Exercise brief - For this exercise, return exactly the lines of the material below that begin at the one with "Click the gray-blue dolphin tile at top" and stop after the one with "The width and".
═════ Study material ═════
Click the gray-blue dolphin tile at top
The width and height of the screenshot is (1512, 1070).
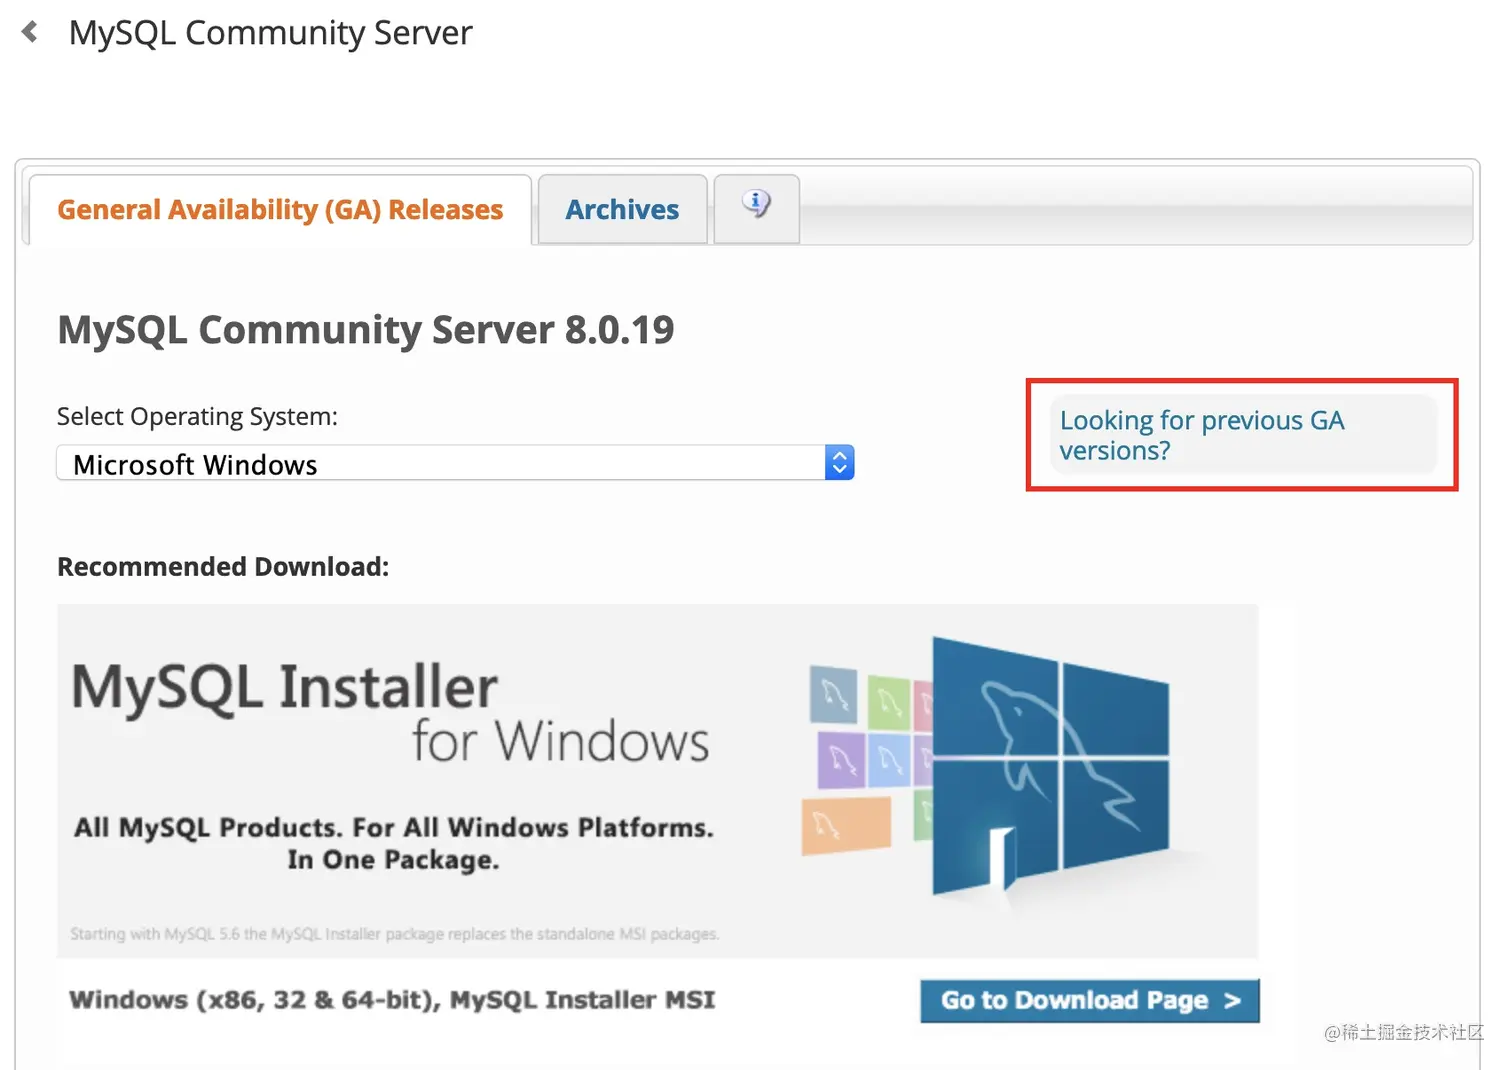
═════
═════ Study material ═════
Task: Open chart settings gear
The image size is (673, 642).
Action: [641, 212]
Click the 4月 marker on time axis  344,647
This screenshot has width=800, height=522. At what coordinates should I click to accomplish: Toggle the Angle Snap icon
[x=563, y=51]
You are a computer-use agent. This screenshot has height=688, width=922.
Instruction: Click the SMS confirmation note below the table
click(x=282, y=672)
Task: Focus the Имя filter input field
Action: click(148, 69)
═════
Exercise solution -
Click the gray-blue dolphin tile at top
The width and height of the screenshot is (1512, 1070).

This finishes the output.